# SET OF TASKS:
a) In the excerpted passage, in what month did the writer arrive back in Switzerland, and for what purpose?
b) Using the excerpted passage, explain why the writer set aside the idea that Ben might like her.
c) From the excerpted passage, list everything the writer did in response to the thought that Ben might like them.

# EXCERPTED PASSAGE:

━━━━

And before I knew it, we were just good friends.

(In my mind, at least.)

There may have been a few times when I wondered if we were really just friends, Benjamin and I. I even remember my roommate Aleah telling me once that Ben “really adored” me. At that time, I was still trying to just focus on God and figuring out who He said I was. I didn’t have time for boys. And if I just told myself over and over that Ben didn’t actually like me, I believed it and it wasn’t something I had to try to figure it out. So basically, I ignored it – pretended it didn’t actually exist – and moved on with my life.

Fast forward to October of this year. I arrived back in Switzerland to staff the 2016 DTS and was so excited to see what God had in store for the upcoming season. I was back in one of my favorite places with some of my most favorite people and I couldn’t wait for the adventures ahead. I also felt like I was in a good spot. I could honestly say that I trusted God completely with my future – including marriage. I truly trusted that He had a good plan for me and I knew that no matter what happened, I would be ok with it – no matter what the outcome.

━━━━

# DATA:

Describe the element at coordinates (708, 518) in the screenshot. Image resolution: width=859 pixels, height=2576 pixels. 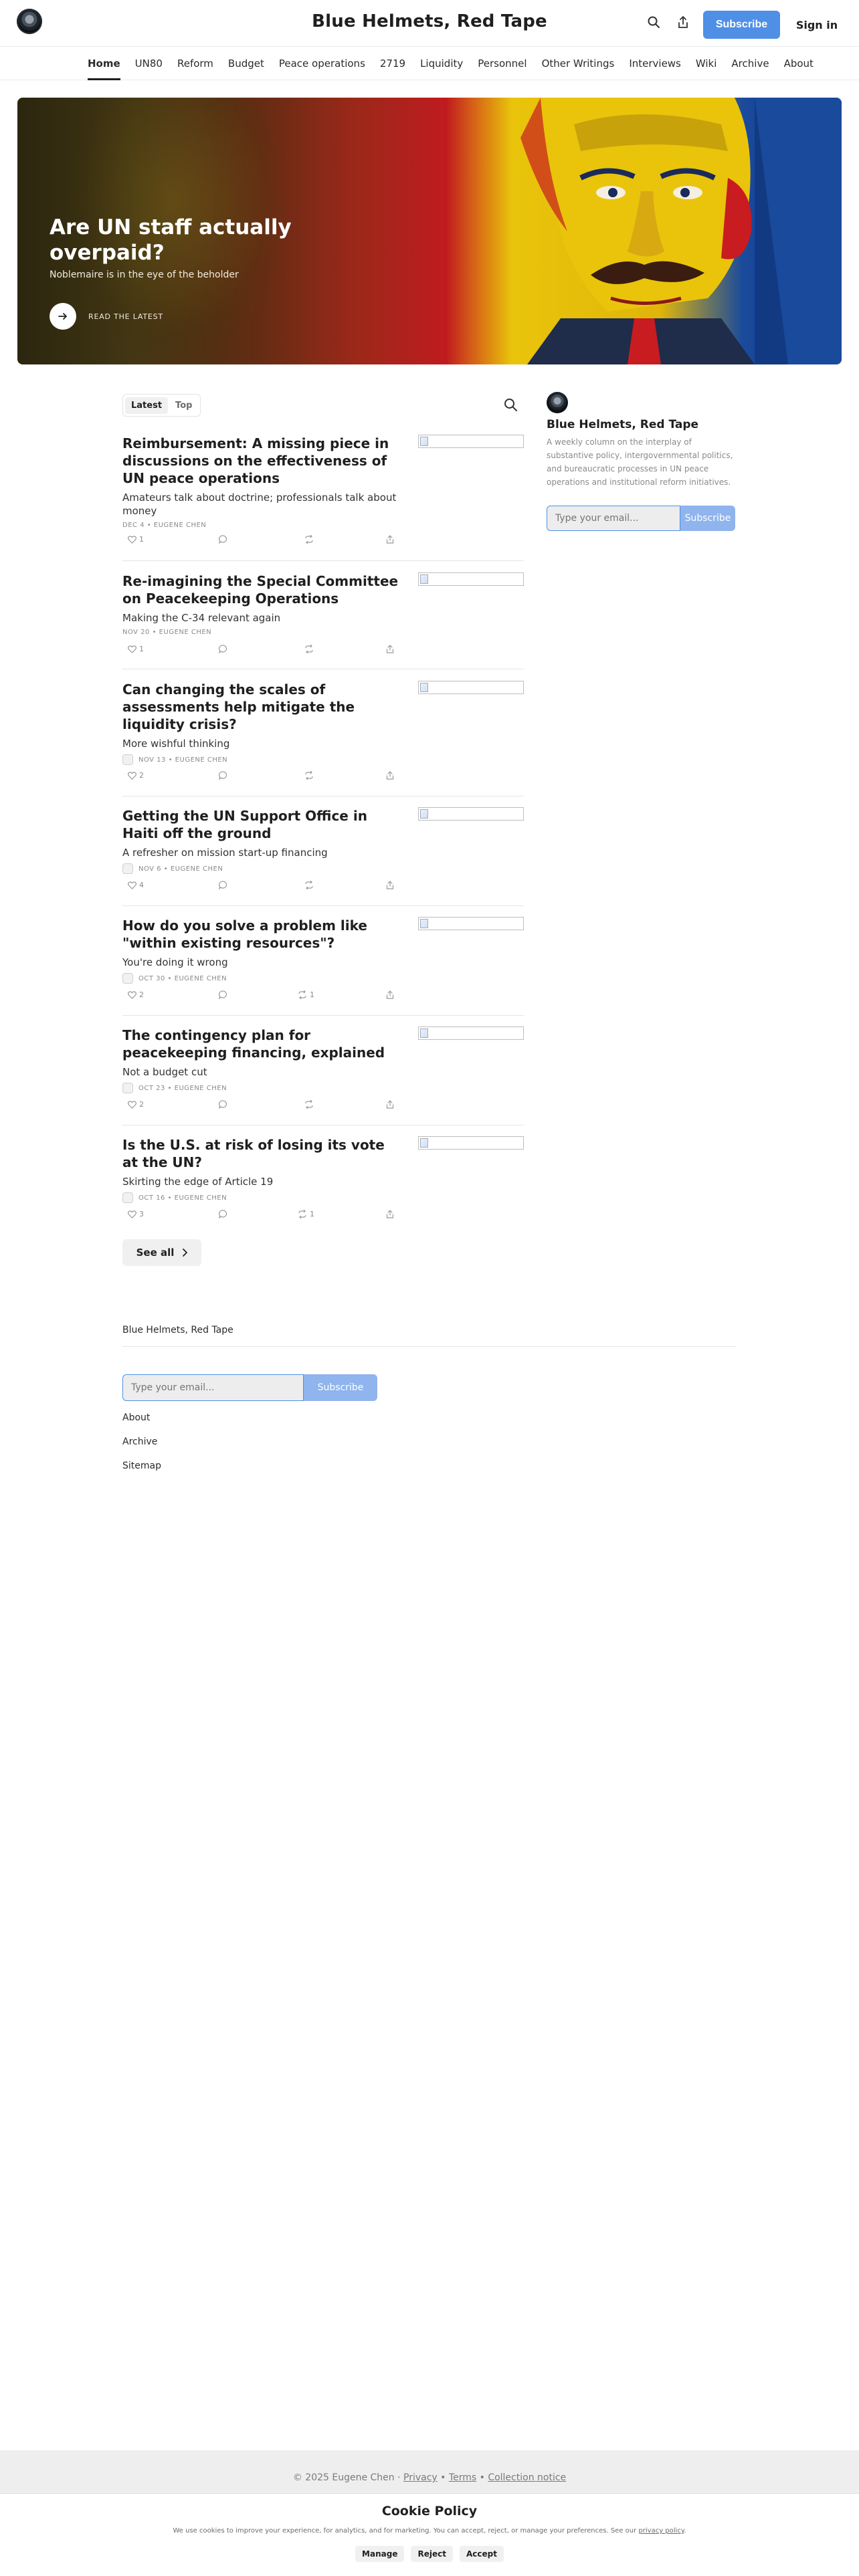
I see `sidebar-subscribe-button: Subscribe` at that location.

━━━━

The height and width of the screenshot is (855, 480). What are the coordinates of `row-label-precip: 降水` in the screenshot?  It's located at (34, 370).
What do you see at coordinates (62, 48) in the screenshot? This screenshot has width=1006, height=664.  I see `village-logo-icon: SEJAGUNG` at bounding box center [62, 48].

━━━━

# EXERCISE ANSWERS:
a) In October, to staff the 2016 DTS.

b) The writer was trying to focus on God and on figuring out who He said the writer was, and had no time for boys. By repeatedly saying that Ben didn't actually like the writer, the writer came to believe it and didn't have to try to figure it out.

c)
- Told themself over and over that Ben didn't actually like them
- Ignored it
- Pretended it didn't actually exist
- Moved on with their life